# Task brief
Search the data for the word "This" and copy every line where it occurs.

# The records
<<<<

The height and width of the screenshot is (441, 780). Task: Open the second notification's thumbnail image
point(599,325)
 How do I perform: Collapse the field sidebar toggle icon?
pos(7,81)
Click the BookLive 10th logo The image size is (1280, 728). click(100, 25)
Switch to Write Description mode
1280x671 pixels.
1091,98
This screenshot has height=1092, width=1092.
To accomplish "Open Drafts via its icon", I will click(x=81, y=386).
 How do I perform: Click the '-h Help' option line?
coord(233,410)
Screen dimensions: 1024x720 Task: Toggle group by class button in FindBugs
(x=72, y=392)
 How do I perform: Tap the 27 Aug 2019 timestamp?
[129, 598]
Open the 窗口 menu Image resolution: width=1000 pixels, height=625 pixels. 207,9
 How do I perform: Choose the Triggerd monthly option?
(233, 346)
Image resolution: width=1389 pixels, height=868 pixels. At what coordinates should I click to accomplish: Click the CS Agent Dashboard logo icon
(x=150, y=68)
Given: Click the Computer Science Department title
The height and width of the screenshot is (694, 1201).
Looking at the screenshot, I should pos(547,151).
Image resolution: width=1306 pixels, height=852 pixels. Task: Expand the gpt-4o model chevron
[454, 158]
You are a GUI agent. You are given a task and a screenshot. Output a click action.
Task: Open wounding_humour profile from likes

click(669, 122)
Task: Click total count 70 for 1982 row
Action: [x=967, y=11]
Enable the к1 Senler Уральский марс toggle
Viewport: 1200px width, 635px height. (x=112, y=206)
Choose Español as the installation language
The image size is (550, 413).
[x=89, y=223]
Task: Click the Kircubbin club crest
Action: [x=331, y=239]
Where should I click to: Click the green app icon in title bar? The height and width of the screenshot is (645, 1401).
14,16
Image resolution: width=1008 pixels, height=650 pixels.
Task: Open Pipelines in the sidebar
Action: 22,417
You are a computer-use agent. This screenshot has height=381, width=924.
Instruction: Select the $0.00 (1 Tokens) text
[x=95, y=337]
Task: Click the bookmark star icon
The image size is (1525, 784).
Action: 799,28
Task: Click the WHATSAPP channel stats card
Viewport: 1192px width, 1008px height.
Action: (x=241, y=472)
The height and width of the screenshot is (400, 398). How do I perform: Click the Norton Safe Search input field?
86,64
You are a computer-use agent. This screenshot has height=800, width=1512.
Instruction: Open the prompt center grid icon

>>>>

# Exercise result
This screenshot has height=1092, width=1092.
You are a computer-use agent. This screenshot has height=381, width=924.
You are a computer-use agent. This screenshot has height=800, width=1512.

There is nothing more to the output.